● **Work to complete**
Verbatim output of the lines below is required, with the images omitted.

Dataset entries:
◇ ◇ ◇
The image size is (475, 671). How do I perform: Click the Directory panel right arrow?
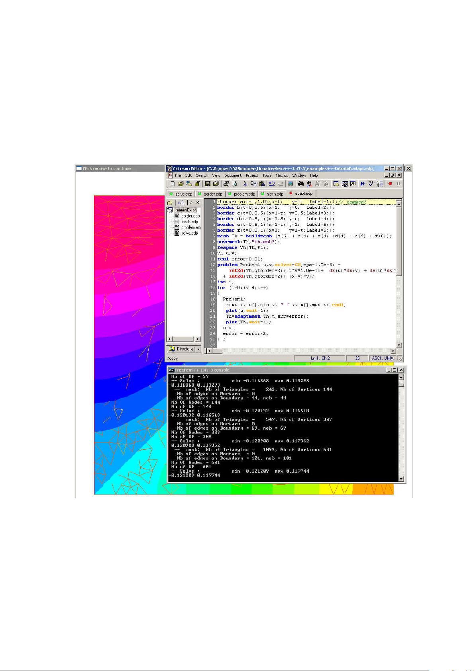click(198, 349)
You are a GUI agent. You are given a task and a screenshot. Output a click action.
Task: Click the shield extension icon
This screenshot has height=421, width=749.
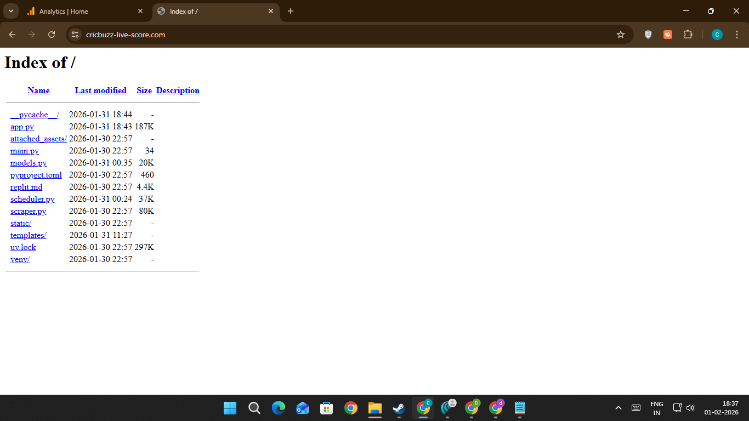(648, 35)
◇ ◇ ◇
● **Output for this exercise**
The image size is (475, 671). How do I perform: Click the Directory panel right arrow?
click(198, 349)
You are a GUI agent. You are given a task and a screenshot. Output a click action.
Task: Click the shield extension icon
This screenshot has height=421, width=749.
(648, 35)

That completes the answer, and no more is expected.